Many of Boxer’s elite athletes have taken time out from competition due to injury or personal circumstances, but they remain with the club and return to the fray when ready.

It’s Boxer’s holistic approach and the attraction of “belonging” that provides a home to South Africa’s all-time fourth fastest marathoner, Tanith Maxwell, who over the past six years has forsaken the typical South African diet of weekly races, easy pickings and obsession with Comrades and Two Oceans, for the more lonely, less recognised and less financially viable [at least in SA] road of international marathons and national representation.

Her investment began in 2005 after a 2:58 marathon, but has matured to a 2:32 in Berlin last year with a potential Olympic selecting performance under 2:30 on the cards for the London Marathon next month.

While her former corporate sponsor constantly pressured her for local competition, pushed her towards the ultras and offered bigger finance to run in corporate colours than the green and gold of her country, she has found an empathy and assistance in Boxer that has further fuelled her dreams and progress.

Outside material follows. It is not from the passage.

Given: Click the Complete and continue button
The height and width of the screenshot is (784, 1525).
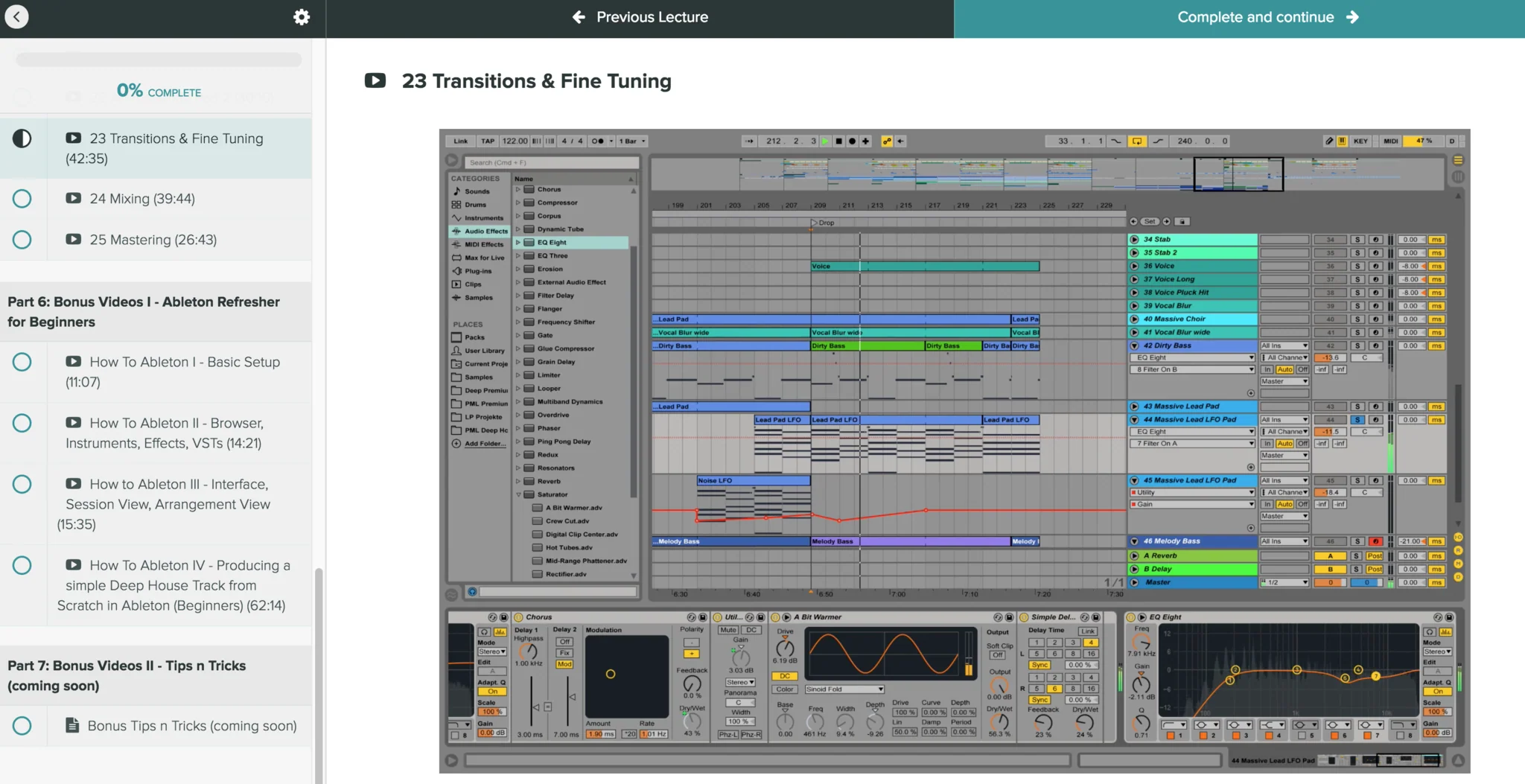Looking at the screenshot, I should click(x=1238, y=18).
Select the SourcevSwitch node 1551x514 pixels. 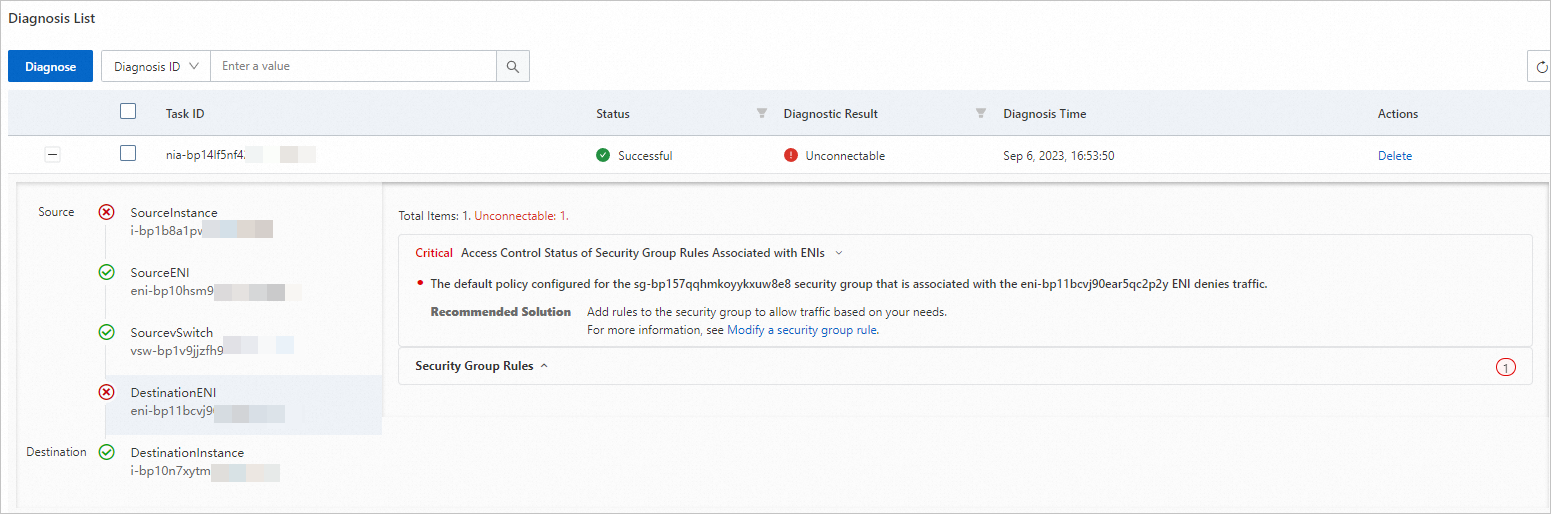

It’s a path that young Thobane Chagwa is only beginning to tread. This youngster may be seen on the local track and road circuit, but his true talent is yet to mature.

Last year he ranked as the top South African junior at 10 km, half-marathon and cross-country. He is one of a disproportionately few athletes from KZN, but benefits from the guidance and base provided in the club.

Often the whole is greater than the individual, which has often proved the case for Danielle Adlam, Janine Carey, Grace de Oliveira, Maya Lawrie and the other leading ladies, who, although topping podiums locally, have with Boxer assistance taken the province to team honours at national championships.

While Jabulani Mabaso’s 11th place in the 2007 Comrades is the highest by a Boxer athlete, the club’s support at age group level has enabled the mature athletes such as Lawrie, husband and wife Eloi and Grace de Oliveira, Nicholas Dlamini and Jerimiah Ngwenya to continue their running dreams locally and nationally.

The Boxer club have established themselves in the middle ground. They have the home and the bond of the traditional club with a level of funding that allows them to mix it with the corporates.

But it’s not all about the club. In more recent years Boxer Superstores have delved into race and provincial sponsorship to assist the sport as a whole.

A three-year sponsorship of the Stella club race, combined with an increasing involvement in the publication of the KZN handbook and fixture list, may have extended the company’s exposure, but also provided a lifeline in a province whose financial situation has been less than healthy.

A strong belief that the true source of future talent lies in rural areas and the strength developed in off-road running has resulted in the recent boost to Boxer’s sponsorship of KZN Cross-country.

There may not be the glitz and noise that enshrouds other corporates when making a contribution, but over the few years since they formally established the club, Boxer Superstores have increased the impact on the sport as a whole, and importantly, their runners still wear their kit with pride and have an identity within the community.